(Dataset entries)
○ ○ ○ ○
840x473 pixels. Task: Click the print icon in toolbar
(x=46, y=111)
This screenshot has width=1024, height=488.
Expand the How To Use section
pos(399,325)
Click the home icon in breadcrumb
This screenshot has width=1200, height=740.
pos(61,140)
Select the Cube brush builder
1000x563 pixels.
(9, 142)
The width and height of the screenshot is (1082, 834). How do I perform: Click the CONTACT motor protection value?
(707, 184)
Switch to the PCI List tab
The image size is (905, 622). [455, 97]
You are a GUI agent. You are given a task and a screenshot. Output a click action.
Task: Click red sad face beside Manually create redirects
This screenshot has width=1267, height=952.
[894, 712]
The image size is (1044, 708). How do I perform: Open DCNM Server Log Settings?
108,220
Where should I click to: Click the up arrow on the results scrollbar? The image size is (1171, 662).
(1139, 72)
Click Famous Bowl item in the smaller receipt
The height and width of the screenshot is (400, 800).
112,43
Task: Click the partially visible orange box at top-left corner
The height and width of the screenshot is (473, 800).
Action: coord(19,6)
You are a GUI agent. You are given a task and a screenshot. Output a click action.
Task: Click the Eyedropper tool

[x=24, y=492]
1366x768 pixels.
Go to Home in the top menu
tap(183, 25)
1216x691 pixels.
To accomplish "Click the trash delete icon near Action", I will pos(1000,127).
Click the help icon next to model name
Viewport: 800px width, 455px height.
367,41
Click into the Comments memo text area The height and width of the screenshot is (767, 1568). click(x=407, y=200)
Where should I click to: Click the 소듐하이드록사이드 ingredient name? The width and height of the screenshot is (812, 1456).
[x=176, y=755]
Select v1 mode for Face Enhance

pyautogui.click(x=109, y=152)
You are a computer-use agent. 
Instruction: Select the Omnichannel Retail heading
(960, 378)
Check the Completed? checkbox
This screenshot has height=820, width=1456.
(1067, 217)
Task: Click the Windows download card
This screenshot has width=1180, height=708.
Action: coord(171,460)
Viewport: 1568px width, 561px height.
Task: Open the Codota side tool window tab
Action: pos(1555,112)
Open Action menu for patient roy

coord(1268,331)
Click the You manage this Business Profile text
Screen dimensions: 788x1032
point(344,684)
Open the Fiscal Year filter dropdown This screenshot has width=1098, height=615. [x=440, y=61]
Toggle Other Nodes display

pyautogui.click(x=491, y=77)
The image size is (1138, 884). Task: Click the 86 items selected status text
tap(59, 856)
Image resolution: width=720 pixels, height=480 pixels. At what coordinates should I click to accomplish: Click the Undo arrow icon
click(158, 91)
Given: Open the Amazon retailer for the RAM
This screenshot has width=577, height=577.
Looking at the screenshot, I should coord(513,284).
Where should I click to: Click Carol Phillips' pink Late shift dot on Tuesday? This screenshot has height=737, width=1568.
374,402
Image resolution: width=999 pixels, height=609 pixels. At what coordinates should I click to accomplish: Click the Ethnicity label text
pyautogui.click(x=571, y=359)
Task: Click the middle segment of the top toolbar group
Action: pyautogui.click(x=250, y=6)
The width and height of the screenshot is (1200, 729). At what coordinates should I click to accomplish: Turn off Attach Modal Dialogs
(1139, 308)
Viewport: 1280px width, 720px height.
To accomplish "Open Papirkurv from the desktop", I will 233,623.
○ ○ ○ ○
■ Activity ■
The answer must be an exact copy of every entry.

■ Task answer ■
840x473 pixels. Task: Click the print icon in toolbar
(x=46, y=111)
This screenshot has width=1024, height=488.
Expand the How To Use section
pos(399,325)
Click the home icon in breadcrumb
This screenshot has width=1200, height=740.
pos(61,140)
Select the Cube brush builder
1000x563 pixels.
(9, 142)
The width and height of the screenshot is (1082, 834). How do I perform: Click the CONTACT motor protection value?
(707, 184)
Switch to the PCI List tab
The image size is (905, 622). [455, 97]
You are a GUI agent. You are given a task and a screenshot. Output a click action.
Task: Click red sad face beside Manually create redirects
This screenshot has width=1267, height=952.
[894, 712]
The image size is (1044, 708). How do I perform: Open DCNM Server Log Settings?
108,220
Where should I click to: Click the up arrow on the results scrollbar? The image size is (1171, 662).
(1139, 72)
Click Famous Bowl item in the smaller receipt
The height and width of the screenshot is (400, 800).
112,43
Task: Click the partially visible orange box at top-left corner
The height and width of the screenshot is (473, 800).
Action: coord(19,6)
You are a GUI agent. You are given a task and a screenshot. Output a click action.
Task: Click the Eyedropper tool

[x=24, y=492]
1366x768 pixels.
Go to Home in the top menu
tap(183, 25)
1216x691 pixels.
To accomplish "Click the trash delete icon near Action", I will pos(1000,127).
Click the help icon next to model name
Viewport: 800px width, 455px height.
367,41
Click into the Comments memo text area The height and width of the screenshot is (767, 1568). click(x=407, y=200)
Where should I click to: Click the 소듐하이드록사이드 ingredient name? The width and height of the screenshot is (812, 1456).
[x=176, y=755]
Select v1 mode for Face Enhance

pyautogui.click(x=109, y=152)
You are a computer-use agent. 
Instruction: Select the Omnichannel Retail heading
(960, 378)
Check the Completed? checkbox
This screenshot has height=820, width=1456.
(1067, 217)
Task: Click the Windows download card
This screenshot has width=1180, height=708.
Action: coord(171,460)
Viewport: 1568px width, 561px height.
Task: Open the Codota side tool window tab
Action: pos(1555,112)
Open Action menu for patient roy

coord(1268,331)
Click the You manage this Business Profile text
Screen dimensions: 788x1032
point(344,684)
Open the Fiscal Year filter dropdown This screenshot has width=1098, height=615. [x=440, y=61]
Toggle Other Nodes display

pyautogui.click(x=491, y=77)
The image size is (1138, 884). Task: Click the 86 items selected status text
tap(59, 856)
Image resolution: width=720 pixels, height=480 pixels. At what coordinates should I click to accomplish: Click the Undo arrow icon
click(158, 91)
Given: Open the Amazon retailer for the RAM
This screenshot has width=577, height=577.
Looking at the screenshot, I should coord(513,284).
Where should I click to: Click Carol Phillips' pink Late shift dot on Tuesday? This screenshot has height=737, width=1568.
374,402
Image resolution: width=999 pixels, height=609 pixels. At what coordinates should I click to accomplish: Click the Ethnicity label text
pyautogui.click(x=571, y=359)
Task: Click the middle segment of the top toolbar group
Action: pyautogui.click(x=250, y=6)
The width and height of the screenshot is (1200, 729). At what coordinates should I click to accomplish: Turn off Attach Modal Dialogs
(1139, 308)
Viewport: 1280px width, 720px height.
To accomplish "Open Papirkurv from the desktop", I will 233,623.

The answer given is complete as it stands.